Congo-Kinshasa: « Lamuka » miné par la guerre des chefs

22 Novembre 2019

Après avoir fait mine de cheminer ensemble au lendemain de l'investiture de Félix Antoine Tshisekedi comme 5me Président de la République Démocratique du Congo, les opposants regroupés hier au sein de « Lamuka, apparemment acquis à la défense de « la vérité des urnes » jusqu'au bout, cherchent aujourd'hui chacun sa voie.

Personne, à ce stade, ne veut servir de marchepied à autrui. On peut apprécier, à cet effet, leur refus de s'entendre pour un candidat unique pour le poste de Rapporteur adjoint de l'Assemblée Nationale. On laisse entendre que Jacques Lungwana a bénéficié du soutien des députés FCC pour finalement enlever la mise hier au Palais du Peuple.

Pour ce qui est de la course au poste de Porte-parole de l'Opposition, l'interface officielle de la coalition Cach-FCC actuellement au pouvoir, Katumbi, Bemba et Fayulu ne semblent pas prêts à se faire des concessions.

Freddy Matungulu était le premier à prendre ses distances, en acceptant la main tendue du nouveau Chef de l'Etat pour aller siéger, pendant trois ans, au Conseil d'Administration de la BAD (Banque Africaine de Développement), pour le compte non seulement de la RDC, mais aussi du Gabon, du Congo/Brazzaville, de la République Centrafricaine, du Cameroun et du Tchad.

Bénéficiaire de premières mesures de libération des prisonniers politiques et d'opinions ainsi que de retour au pays des exilés politiques, Moïse Katumbi travaille présentement pour la création d'un méga parti politique, après avoir fait semblant de piloter « Lamuka » de mai à juillet 2019 et de redynamiser « Ensemble pour le Changement », un regroupement politique pourtant créé à son initiative. On sent que l'ancien gouverneur de l'ex-province du Katanga cherche à se démarquer de tous ses anciens alliés politiques au sein de l'opposition, en vue de se positionner comme seul maître à bord de sa formation politique en chantier, vraisemblablement en prévision des échéances de 2023. On le soupçonne de lorgner sérieusement le poste, encore vacant, de porte-parole de l'opposition, lequel le mettrait sur orbite dans le cadre de l'opposition républicaine tant souhaitée par le Président de la République, même si ses anciens partenaires politiques du PPRD (Parti du Peuple pour la Démocratie et le Développement) sont foncièrement opposés à son rebondissement politique.
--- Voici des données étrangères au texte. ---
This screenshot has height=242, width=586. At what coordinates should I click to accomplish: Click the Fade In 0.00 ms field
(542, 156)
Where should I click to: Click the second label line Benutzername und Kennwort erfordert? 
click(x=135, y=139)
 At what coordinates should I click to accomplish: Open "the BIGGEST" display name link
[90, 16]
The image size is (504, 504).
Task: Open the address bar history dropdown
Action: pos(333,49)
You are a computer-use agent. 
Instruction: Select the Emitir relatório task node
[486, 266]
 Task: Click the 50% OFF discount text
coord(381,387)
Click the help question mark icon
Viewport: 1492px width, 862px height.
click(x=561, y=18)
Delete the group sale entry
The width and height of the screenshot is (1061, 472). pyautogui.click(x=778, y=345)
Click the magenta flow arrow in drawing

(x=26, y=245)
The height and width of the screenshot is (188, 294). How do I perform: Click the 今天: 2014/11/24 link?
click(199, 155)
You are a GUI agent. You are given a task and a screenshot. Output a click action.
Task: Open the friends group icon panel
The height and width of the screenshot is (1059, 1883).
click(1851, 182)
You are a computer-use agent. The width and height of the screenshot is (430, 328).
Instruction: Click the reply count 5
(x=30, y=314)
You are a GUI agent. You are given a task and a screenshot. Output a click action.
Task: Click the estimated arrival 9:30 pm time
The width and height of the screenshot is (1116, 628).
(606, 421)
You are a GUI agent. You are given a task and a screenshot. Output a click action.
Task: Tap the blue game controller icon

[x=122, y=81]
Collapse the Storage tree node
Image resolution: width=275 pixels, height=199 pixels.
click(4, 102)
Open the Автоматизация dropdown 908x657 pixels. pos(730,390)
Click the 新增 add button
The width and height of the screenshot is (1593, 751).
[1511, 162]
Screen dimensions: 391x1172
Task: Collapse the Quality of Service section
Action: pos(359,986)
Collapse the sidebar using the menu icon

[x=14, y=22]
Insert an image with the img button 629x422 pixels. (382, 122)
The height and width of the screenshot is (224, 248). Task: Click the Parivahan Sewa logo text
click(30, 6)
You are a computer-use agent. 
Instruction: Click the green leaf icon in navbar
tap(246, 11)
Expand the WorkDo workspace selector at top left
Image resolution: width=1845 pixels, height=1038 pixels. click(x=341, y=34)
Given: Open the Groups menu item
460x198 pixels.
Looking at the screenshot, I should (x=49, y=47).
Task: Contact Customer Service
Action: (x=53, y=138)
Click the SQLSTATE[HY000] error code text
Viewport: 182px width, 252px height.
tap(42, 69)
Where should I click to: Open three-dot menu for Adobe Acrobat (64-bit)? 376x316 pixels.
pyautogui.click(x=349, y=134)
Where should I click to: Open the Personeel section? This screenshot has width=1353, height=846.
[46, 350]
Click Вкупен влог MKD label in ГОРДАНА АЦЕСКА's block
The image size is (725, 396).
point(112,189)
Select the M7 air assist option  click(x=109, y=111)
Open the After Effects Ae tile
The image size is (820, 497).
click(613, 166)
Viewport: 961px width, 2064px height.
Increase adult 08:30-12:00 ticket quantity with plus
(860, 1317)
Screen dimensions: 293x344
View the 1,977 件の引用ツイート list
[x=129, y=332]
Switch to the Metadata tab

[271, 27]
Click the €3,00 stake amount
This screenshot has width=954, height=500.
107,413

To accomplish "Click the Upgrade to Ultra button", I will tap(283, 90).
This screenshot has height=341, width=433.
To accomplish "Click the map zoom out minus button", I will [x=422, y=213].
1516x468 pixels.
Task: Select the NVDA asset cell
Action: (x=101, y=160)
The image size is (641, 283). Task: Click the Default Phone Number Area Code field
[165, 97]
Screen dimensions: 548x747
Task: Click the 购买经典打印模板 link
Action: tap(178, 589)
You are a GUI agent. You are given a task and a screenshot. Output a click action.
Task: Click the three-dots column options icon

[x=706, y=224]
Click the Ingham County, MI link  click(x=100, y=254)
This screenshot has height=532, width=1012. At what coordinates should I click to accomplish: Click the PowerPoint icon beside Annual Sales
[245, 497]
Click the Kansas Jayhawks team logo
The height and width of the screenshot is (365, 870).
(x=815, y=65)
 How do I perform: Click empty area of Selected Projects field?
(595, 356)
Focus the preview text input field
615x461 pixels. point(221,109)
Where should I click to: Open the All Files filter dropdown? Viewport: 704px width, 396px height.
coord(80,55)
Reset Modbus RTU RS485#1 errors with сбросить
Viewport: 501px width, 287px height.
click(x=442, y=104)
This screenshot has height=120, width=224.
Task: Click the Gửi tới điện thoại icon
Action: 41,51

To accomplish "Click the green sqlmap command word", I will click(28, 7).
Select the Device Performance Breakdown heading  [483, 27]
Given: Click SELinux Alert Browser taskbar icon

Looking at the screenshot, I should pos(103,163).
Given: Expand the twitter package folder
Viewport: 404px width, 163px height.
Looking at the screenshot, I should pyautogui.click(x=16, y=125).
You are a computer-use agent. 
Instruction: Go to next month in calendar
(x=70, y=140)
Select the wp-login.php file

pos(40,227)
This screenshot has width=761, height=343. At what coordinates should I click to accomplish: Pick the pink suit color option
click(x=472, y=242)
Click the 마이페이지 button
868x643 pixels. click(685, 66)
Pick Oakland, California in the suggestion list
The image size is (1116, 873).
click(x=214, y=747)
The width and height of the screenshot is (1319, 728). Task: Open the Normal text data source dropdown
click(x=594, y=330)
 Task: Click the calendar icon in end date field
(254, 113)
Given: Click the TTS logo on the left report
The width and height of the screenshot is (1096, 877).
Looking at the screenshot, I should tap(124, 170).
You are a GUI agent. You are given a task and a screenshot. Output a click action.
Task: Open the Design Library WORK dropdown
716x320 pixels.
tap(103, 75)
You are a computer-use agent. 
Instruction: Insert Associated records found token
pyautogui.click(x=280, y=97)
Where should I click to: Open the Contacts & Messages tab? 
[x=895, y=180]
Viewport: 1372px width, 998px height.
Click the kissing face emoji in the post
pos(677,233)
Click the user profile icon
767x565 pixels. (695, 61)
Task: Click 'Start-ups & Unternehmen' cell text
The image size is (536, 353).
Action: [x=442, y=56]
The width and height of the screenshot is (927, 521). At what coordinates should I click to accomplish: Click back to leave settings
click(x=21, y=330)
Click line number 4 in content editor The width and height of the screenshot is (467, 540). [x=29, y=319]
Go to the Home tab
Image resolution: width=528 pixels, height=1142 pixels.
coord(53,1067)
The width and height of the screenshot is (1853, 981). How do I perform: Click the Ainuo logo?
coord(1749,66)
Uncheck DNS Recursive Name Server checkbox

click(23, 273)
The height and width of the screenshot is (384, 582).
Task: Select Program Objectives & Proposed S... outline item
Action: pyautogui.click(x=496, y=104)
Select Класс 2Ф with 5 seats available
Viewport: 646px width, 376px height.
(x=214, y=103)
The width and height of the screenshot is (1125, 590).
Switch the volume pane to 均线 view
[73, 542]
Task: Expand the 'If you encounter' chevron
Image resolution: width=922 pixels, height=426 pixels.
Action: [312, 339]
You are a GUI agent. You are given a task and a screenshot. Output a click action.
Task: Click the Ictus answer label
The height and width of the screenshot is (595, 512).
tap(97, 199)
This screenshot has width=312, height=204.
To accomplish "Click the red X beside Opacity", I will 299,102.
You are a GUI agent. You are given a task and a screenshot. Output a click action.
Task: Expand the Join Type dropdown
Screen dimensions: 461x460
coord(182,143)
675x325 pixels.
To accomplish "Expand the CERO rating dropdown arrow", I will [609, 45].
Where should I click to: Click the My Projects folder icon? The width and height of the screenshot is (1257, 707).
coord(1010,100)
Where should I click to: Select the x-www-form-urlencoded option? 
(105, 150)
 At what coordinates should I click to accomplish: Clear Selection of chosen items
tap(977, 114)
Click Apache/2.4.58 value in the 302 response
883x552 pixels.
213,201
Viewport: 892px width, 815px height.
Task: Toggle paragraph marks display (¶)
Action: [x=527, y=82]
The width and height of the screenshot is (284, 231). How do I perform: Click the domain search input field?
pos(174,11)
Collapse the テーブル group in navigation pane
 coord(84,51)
De son côté, Jean-Pierre Bemba, Coordonnateur totalement inactif de « Lamuka » d'août à octobre 2019, est plus préoccupé par sa « résurrection politique », qui devrait passer par son blanchiment au niveau de la CPI (Cour Pénale Internationale), dans l'affaire de subornation des témoins, que par un quelconque appui politique à quelque opposant.

Quant à Adolphe Muzito, contraint de s'accrocher à Martin Fayulu après sa rupture avec le Palu (Parti Lumumbiste Unifié), il n'est visiblement pas pressé de prendre les commandes de « Lamuka », devenu presqu'un bois mort, pour succéder à Jean-Pierre Bemba.

Martin Fayulu, à qui tous les ex-poids lourds de « Lamuka » refusent clairement de prêter des béquilles, parait comme un homme seul, contraint de se créer une « base », en vue d'exister politiquement jusqu'à l'horizon 2023.

On assiste également à de petites révolutions internes. Tel est le cas de la rupture de Bertrand Ewanga avec Moïse Katumbi, pour monter son propre parti politique. Le décor de l'heure indique que « Lamuka » n'existe plus que de nom. S'agissant de leurs ambitions politiques, chacun de ses anciens sociétaires entretient un agenda caché.